To display the user details, you need to define the following parameters for user in Active Directory:
Then run synchronization task to update user information. |
Audit Log
You see actions that were taken on this detection. At the moment, Resolved, Unresolved, Commented, and Priority Changed.
Comments
Add an optional comment to recognize the detection easily.
Action buttons
You can manage the detection by using the buttons in the lower part of the screen.
Detections
•Open computer—Opens Computer details of the Computer on which the detection was triggered.
•Open process—If the detection was triggered by Rule, redirect to Process details of the process that caused the detection.
•Open parent process—If the detection has a parent process, it redirects you to the Process details of that parent process.
•Mark as resolved—Marks the detection as Resolved.
•Mark as not resolved—Marks the detection as Unresolved.

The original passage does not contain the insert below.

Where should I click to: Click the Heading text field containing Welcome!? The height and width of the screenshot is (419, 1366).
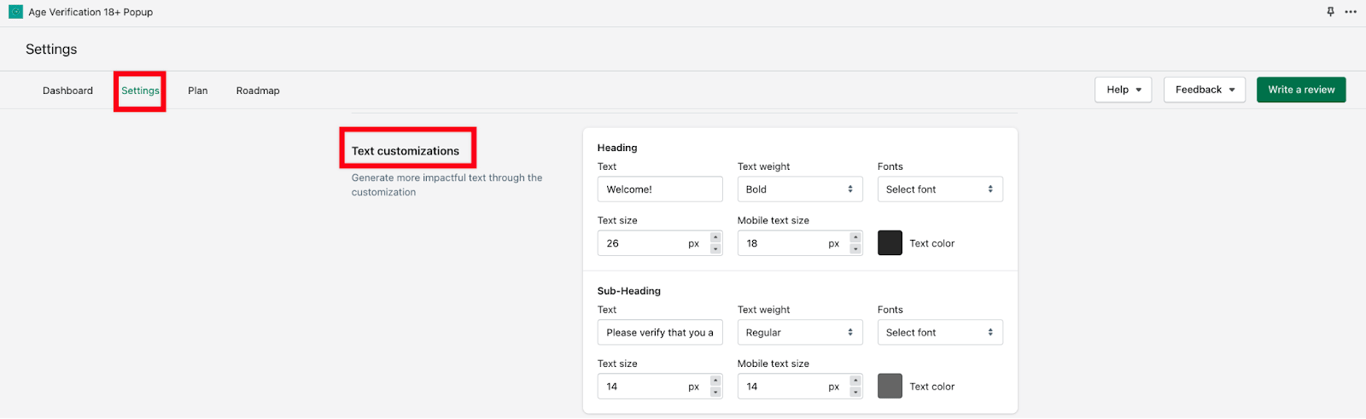point(659,189)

•Create exclusion—Create an exclusion task for selected rules. You are redirected to the Create Rule Exclusion.
•Edit rule—Redirected to the Edit Rule section if the detection was raised by a rule.
•Edit user actions—Edit user actions for selected detection rule. Opens the Edit User Actions window.

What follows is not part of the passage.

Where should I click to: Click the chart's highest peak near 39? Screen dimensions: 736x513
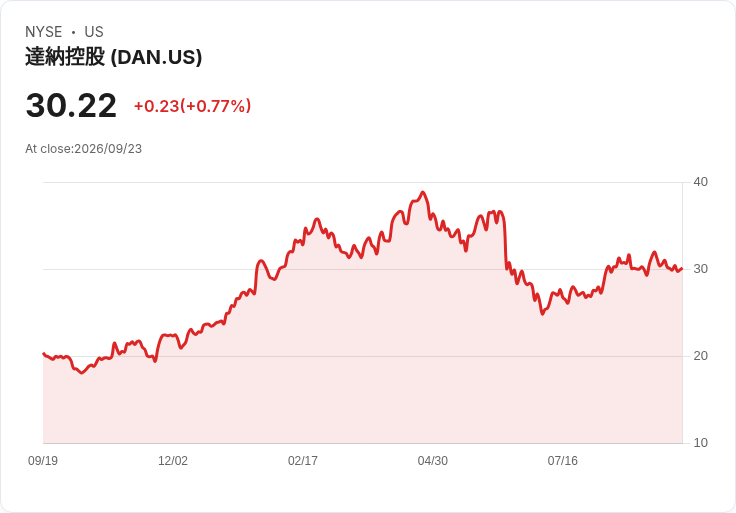pos(423,192)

•Priority—Marks the detection as No priority/Priority I/Priority II/Priority III.
•Add comment—Optionally, you can add a comment.
•Tags—Assign tag(s) to a detection from the list of existing, or create new custom tag(s).
•Audit log—Go to the Audit log tab.
•Diagnostic information— Enable collection of additional diagnostic data for a selected rule.
oStart Collection— The next time the rule triggers an alarm, diagnostic information will be collected and prepared for download.
oDownload— Download the password-protected ZIP archive containing diagnostic data for a selected rule. The password is displayed on the download screen. After the download is finished, the collection will stop.
Incident
Create an incident report, add to currently active, or add to (last 3 incidents).
Remediation
•Protect network
•Block executable—Prevent the executable from running by blocking it based on the SHA-1 hash. The blocked executable will appear in the Blocked Hashes section.
•Clean & block executable—Delete the executable file and add it to Blocked Hashes to prevent future occurrences.
•Isolated from Network—Block all network communication on the computer, except the connection between ESET security products.
•Protect computer
•Kill process on this computer—Kill the running process that triggered the detection.
•Scan computer for malware—Run On-demand computer scan.
•Shutdown computer—Send the command to shut the computer down.
Kill process
Kill selected process on this computer.
Computer
•scan—Sends the command to Endpoint to start an immediate scan of the computer.
•SysInspector log—Generate the SysInspector log and review it in the computer's details (or use the Action button).
•Reboot/Shutdown—Sends the command to reboot or shut down the computer.
•Isolate—Isolate the computer from the network (only connections between ESET Security products are available). If required, you can also End isolation (available only for Windows endpoints; File Security from 7.2.12003.0).
•Details (Protect)—Go to the ESET PROTECT Web Console.
Executable
•Block—Go to the Block Hashes tab.
•Download file—The download window for the affected process appears.
•Submit to ESET LiveGuard—Manually submitting file to the ESET LiveGuard analysis. This feature is available from ESET PROTECT version 10.1 or later.